Igual que Isaías, Miqueas llevó a cabo su ministerio profético en el período crítico de la última mitad del siglo VIII a. C., cuando Asiria era el poder mundial dominante.
En su propio país, cuando empezó su ministerio profético, Jotam rey de Judá "hizo lo recto ante los ojos de Jehová", aunque "el pueblo sacrificaba aún, y quemaba perfumes en los lugares altos" (2 Reyes 15: 34-35).
Acaz, hijo de Jotam y su sucesor, se entregó del todo a la idolatría hasta pasar a "sus hijos por fuego, conforme a las abominaciones de las naciones" (2 Crónicas 28: 3). No vaciló en cambiar de lugar el altar de bronce de los holocaustos y quitó las fuentes e hizo colocar dentro del recinto sagrado del templo un altar idolátrico cuyo original había visto en Damasco (2 Reyes 16: 10-12, 14-17). Estas y otras iniquidades cometidas contra el culto verdadero del Señor quizá hicieron de Acaz el rey más idólatra que jamás reinó en Judá.
Durante el tiempo de esta decadencia espiritual entre los habitantes de Jerusalén y Judá, Miqueas cumplió con su misión profética. El contenido de su libro presenta las condiciones morales y religiosas que imperaban entre el pueblo durante los reinados mencionados.
Esta idolatría se agravó por la transigencia de muchos que observaban exteriormente las formas tradicionales del culto del Señor a la vez que proseguían con el culto y las prácticas de idolatría.
Los sacerdotes de Jehová habían apostatado. Consintieron en que el paganismo mantuviera su popularidad entre el pueblo, y en vez de defender a los pobres contra la ambición de los ricos, ellos mismos estaban dominados por un espíritu codicioso.
Había muchos profetas falsos que, mediante adulaciones, buscaban el favor del pueblo asegurándole que le esperaban mejores condiciones al paso que se burlaban de los amenazantes castigos que los profetas verdaderos de Jehová predecían, como resultado de las transgresiones cada vez mayores de la nación.
Además, esos falsos profetas hicieron que el pueblo se sumiera en un sueño espiritual mortífero calmando sus temores con la doctrina engañosa de que, siendo los descendientes de Abrahán, el pueblo especial de Dios, con seguridad el Señor jamás los abandonaría.
Los nobles y los encumbrados se habían entregado a una vida de disipación. En su ardiente deseo de disfrutar de comodidades, llegaron a ser inescrupulosos y crueles en su trato con los campesinos. Su avaricia expoliaba a los pobres mediante excesivas exigencias y los privaba de sus derechos legales.

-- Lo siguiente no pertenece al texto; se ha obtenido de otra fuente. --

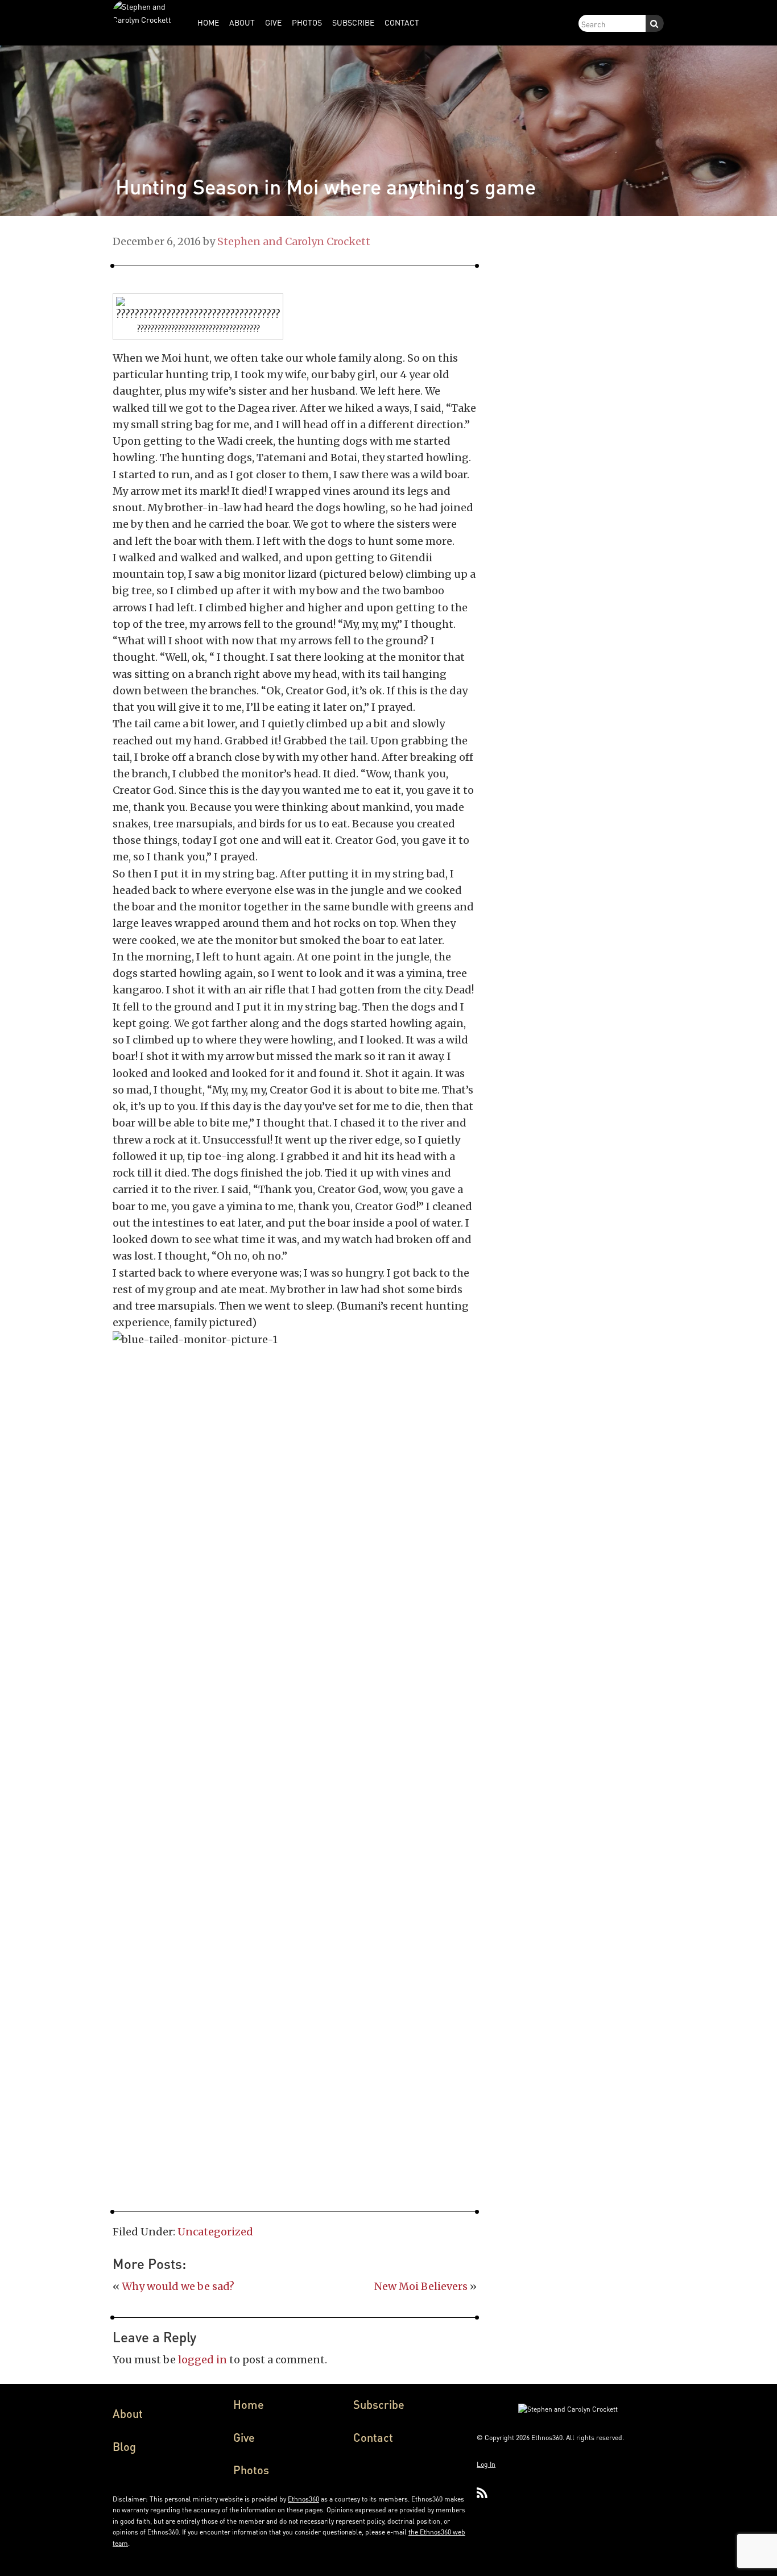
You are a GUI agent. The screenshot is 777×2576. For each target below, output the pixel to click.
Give (244, 2437)
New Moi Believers (421, 2286)
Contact (373, 2437)
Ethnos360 (303, 2499)
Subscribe (378, 2404)
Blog (124, 2446)
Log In (486, 2464)
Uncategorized (215, 2231)
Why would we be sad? (178, 2286)
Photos (251, 2469)
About (128, 2413)
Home (248, 2404)
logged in (202, 2359)
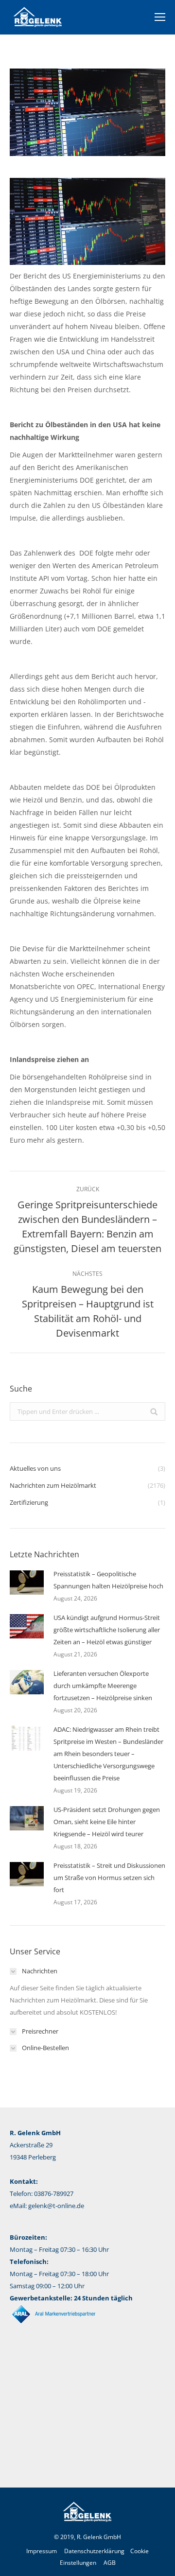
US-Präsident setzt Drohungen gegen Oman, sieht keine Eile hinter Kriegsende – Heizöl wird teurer (106, 1821)
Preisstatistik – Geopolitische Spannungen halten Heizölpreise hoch (108, 1579)
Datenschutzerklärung (94, 2551)
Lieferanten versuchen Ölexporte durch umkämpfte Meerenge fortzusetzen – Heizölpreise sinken (102, 1685)
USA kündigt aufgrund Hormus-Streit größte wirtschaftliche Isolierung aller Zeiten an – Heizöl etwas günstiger (106, 1629)
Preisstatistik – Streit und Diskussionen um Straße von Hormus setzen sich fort (109, 1877)
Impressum (41, 2551)
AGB (110, 2563)
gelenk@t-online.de (56, 2205)
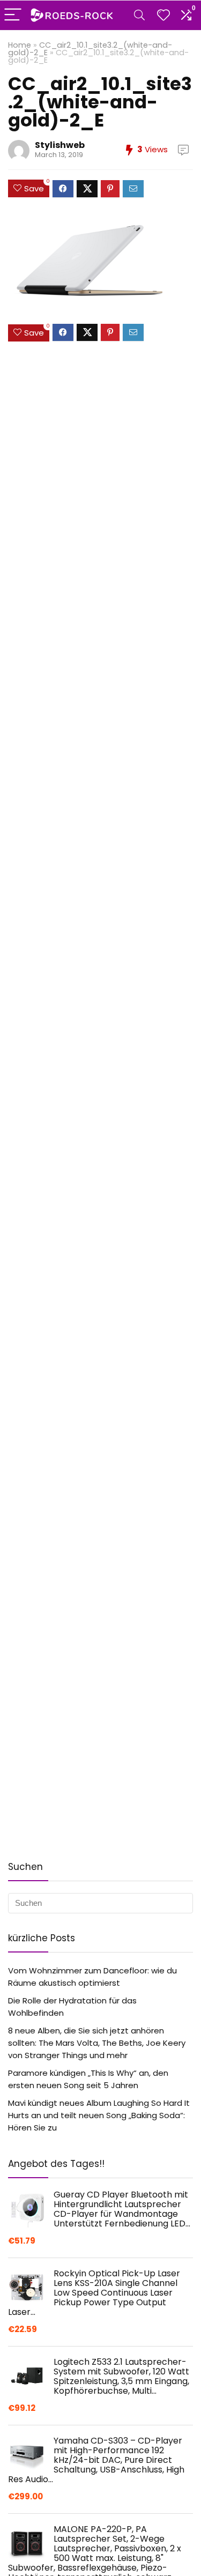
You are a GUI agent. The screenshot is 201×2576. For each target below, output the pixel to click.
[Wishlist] (163, 15)
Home (19, 45)
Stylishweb (60, 145)
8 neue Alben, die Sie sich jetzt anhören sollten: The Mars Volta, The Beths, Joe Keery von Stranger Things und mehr (96, 2043)
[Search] (139, 15)
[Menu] (13, 15)
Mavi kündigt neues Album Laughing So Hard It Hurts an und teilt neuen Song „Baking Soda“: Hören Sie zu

Como felizmente a veces sucede, que un mal gobernante es seguido por un hijo que llega a ser un buen gobernante, Ezequías, sucesor de Acaz, era tan consagrado a Dios como lo había sido su padre a los ídolos. "En Jehová Dios de Israel puso su esperanza; ni después ni antes de él hubo otro como él entre todos los reyes de Judá" (2 Reyes 18: 5).
Resueltamente se puso a la tarea de contrarrestar la apostasía de su padre, a reformar las condiciones morales y espirituales de Judá, a abolir la idolatría, y a hacer que su pueblo volviera al verdadero culto del Señor. En esto fue apoyado por Miqueas. Empezó a dar fruto la lucha enconada que el varón de Moreset experimentó durante la mayor parte de su vida para plantar la semilla de la verdad en el suelo casi estéril del corazón de su pueblo. El reinado de Ezequías se caracterizó por una obra de reforma.